### Task goal
Using the records below, quote only the span that opens with the line containing "Task: Click DSP" and closes with the line containing "This screenshot has height=448, width=493.", exactly and inclusively.

--- Data for analysis ---

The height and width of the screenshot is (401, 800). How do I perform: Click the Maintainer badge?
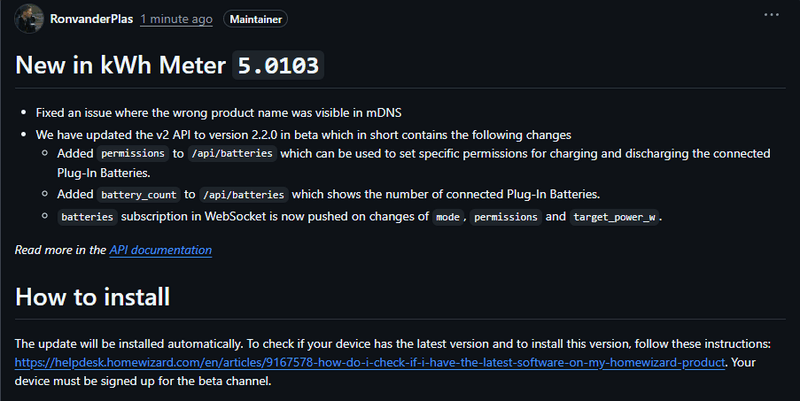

---
--- Data for analysis ---

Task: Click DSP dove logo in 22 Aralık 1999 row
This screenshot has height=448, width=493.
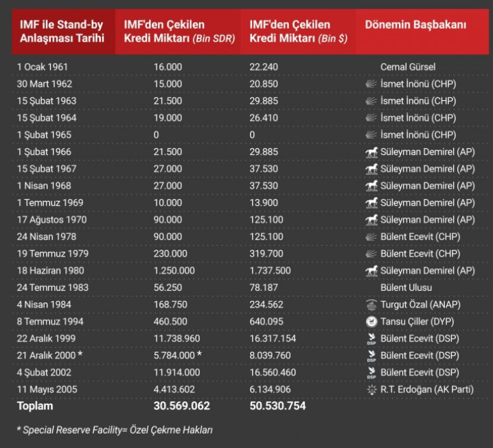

---
--- Data for analysis ---

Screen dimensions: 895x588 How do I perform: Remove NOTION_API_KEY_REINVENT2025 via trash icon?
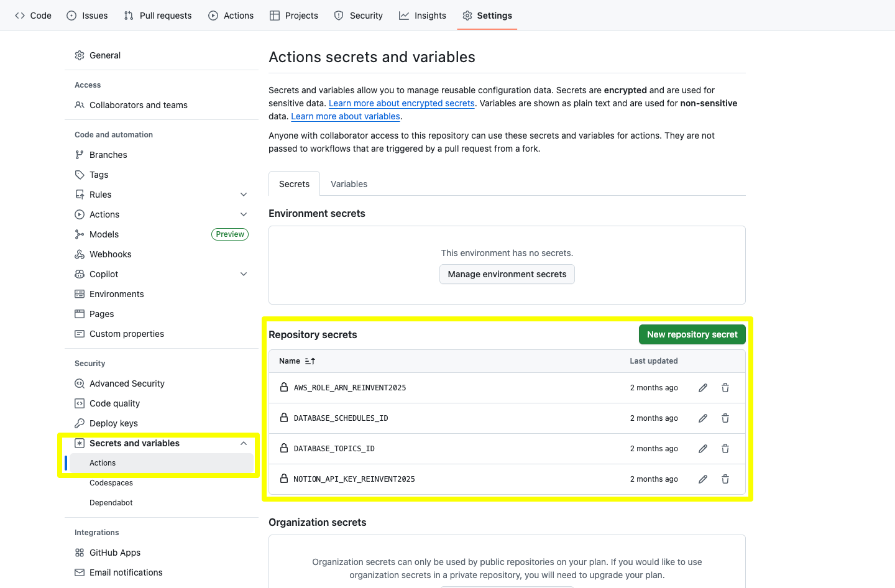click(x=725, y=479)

---

### Task result
Task: Click DSP dove logo in 22 Aralık 1999 row
This screenshot has height=448, width=493.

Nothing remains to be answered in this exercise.